執筆開始からジャーナル掲載までのおおまかな流れは次の通りです。時間はあくまで目安であり、社会人博士を念頭に置いた推定値です。

1.テーマの選定
研究の目的や背景の整理、既往研究のレビュー、ケーススタディの対象や研究方法の決定など。必要に応じて、指導教官への相談も必要となります。1ヶ月程度。

2.調査分析
必要な準備(有識者へのヒアリングであれば、アポイントを取る事から始める必要がありますので。)と、そこから得られた情報を分析し、まとめる。
場合によっては、再調査が必要になったり、テーマ自体の再考も必要になります。
1ヶ月程度。

3.論文化
投稿するジャーナルの体裁に合わせて、論文化します。

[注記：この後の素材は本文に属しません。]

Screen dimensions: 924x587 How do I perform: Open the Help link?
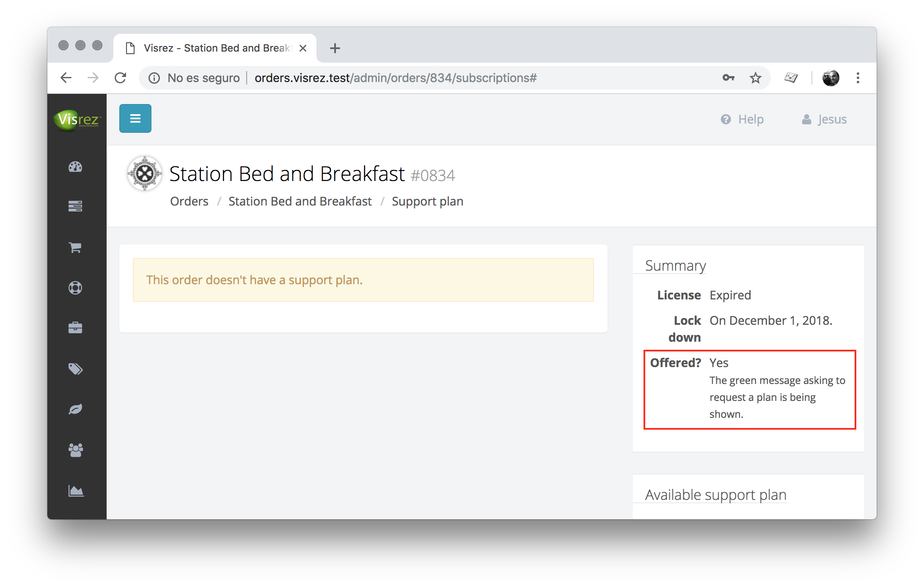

研究の背景から分析結果まで、わかりやすく体系的に示します。何度も推敲と手直しを加え、査読に耐えるであろうレベルまで磨きます。指導教官が共著者になる場合は、当然に内容の確認が必要になりますし、この段階では、その道のプロである指導教官に頼る事が、最も効率的で生産的です。3ヶ月程度。


4.投稿→査読
必要な手続きを経て、論文を投稿します。
学会内で査読者が決められ、審査を受けます。査読には時間を要しますが、査読者の多くはボランティアであり、あまり強気な催促は避けるべきです。3ヶ月程度。

5.査読結果通知→再投稿→再査読
論文を投稿しても、一発採録となることは珍しく、大抵は修正依頼が戻ってきます。場合によっては、リジェクトを受ける事もあります。修正依頼やリジェクトは凹みますが、諦めずに修正し、査読回答書を添付して、再度投稿します。この段階でも、指導教官とは密に連携する必要があるでしょう。再調査や書き方の調整、論文構成の見直しが必要になります。2ヶ月程度。

6.採録決定→微修正→掲載
採録が決定すると、最終的な構成や掲載料の支払いを経て、査読論文の完成となります。1ヶ月程度

以上を単純に合計しても11ヶ月の時間を要する計算になりますし、再投稿で採録決定となるとは限らないので、再々投稿が必要になることもあります。

時間を浪費しないためには、各段階を短くするように努力することと、論文が自分の手を離れている時の過ごし方が重要になります。
例えば、査読中には、どうしても査読結果が気になってしまいますが、次の研究の構想を立てたり、既往研究を調べたりすると論文の生産力は向上します。